[Discussion] Bag of Bytes Types

Hi everyone,

For Swift 6.4, I’ve spent a fair amount of time working on bag of bytes types (including Data in particular). Based on community feedback and some performance investigations, Data has now gained some fairly significant performance improvements, including:

  • Eliminating unnecessary exclusivity checking (which previously incurred significant runtime costs)

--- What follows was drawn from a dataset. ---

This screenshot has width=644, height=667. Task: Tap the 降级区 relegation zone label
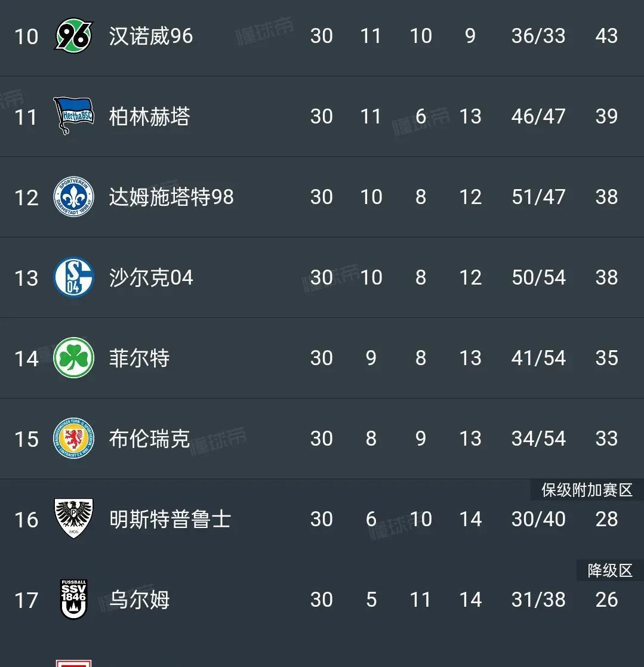pyautogui.click(x=609, y=570)
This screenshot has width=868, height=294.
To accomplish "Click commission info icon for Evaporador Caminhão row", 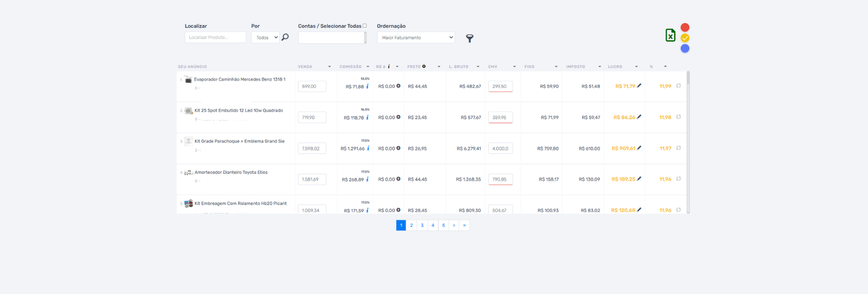I will pos(367,86).
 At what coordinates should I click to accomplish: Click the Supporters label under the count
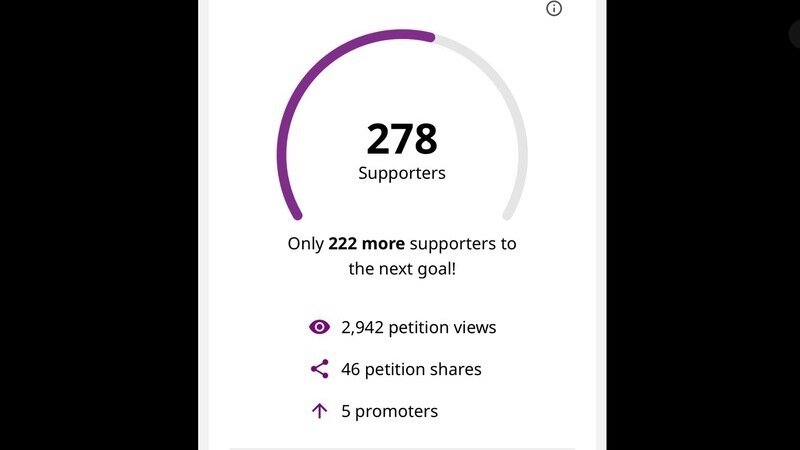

  • Adopting an entirely new ABI on platforms without ABI stability (such as Linux, Windows, Android, and WASM) that drastically reduces client code size and improves throughput performance of common operations

  • Improving specializations and fast paths in common operations to reduce runtime overhead and eliminate some common pitfalls

These performance improvements have led to some significant wins in benchmarking:

  • Data.bytes is 787% faster and produces significantly smaller client binaries with the new ABI, and 147% faster with the existing ABI

  • Data.count is 363% faster with the new ABI

  • Data.== is 74% faster with one-third of the client binary size with the new ABI, and 47% faster with the existing ABI

  • Appending a byte to a Data is 34% faster with the new ABI

  • Iterating a Data is up to 24% faster, and produces significantly smaller client binaries with the new ABI

In common cases, I’ve found that the throughput performance of Data is now comparable to the performance of Array<UInt8> for equivalent operations when using the new ABI. I’d encourage you all to give it a try and let me know how it impacts your apps!

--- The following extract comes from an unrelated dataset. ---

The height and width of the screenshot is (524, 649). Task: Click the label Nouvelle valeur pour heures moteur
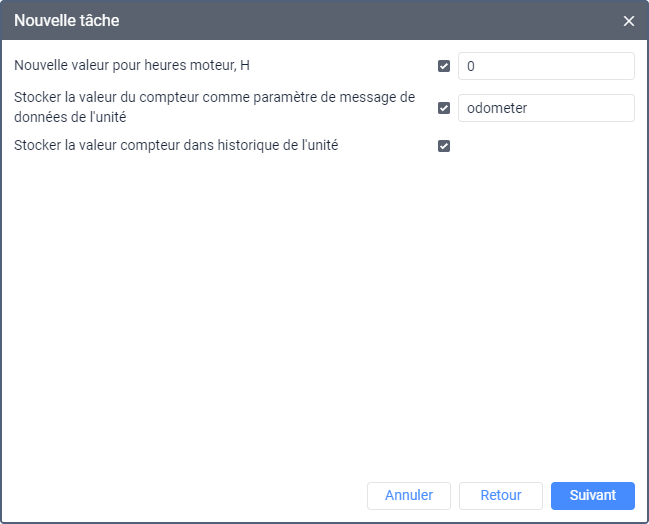132,65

Improving the performance of Data was a key first step, but we still have more work to do (especially with the introduction of new non-copyable and non-escapable types and language features). As these features develop, I’m working on putting together a vision document to guide the direction for bag of bytes types in Swift. I plan to pitch this vision document as a tool to help us establish concrete recommendations for developers and craft future evolution proposals in this space.

As part of this process, I’d first like to kick off a discussion around your existing use of bag of bytes types in your projects to gather information about experiences today. This is not a pitch for new API or an evolution review yet, but rather a request for information on how you use bag of bytes types and what you feel are important aspects of these types. In particular, I’m interested in hearing from you on:

  • What bag of bytes types do you use in your code? Do you use different types for different purposes?

    • Examples include Data, Array<UInt8>, Unsafe(Mutable)(Raw)BufferPointer, ByteBuffer, DispatchData, span types, etc.
  • Why did you choose to use these types / what aspects led to these decisions?

    • e.g. providing module, API surface/functionality, behavioral guarantees, performance characteristics, etc.
  • In general, what are important characteristics of bag of bytes types for your use cases?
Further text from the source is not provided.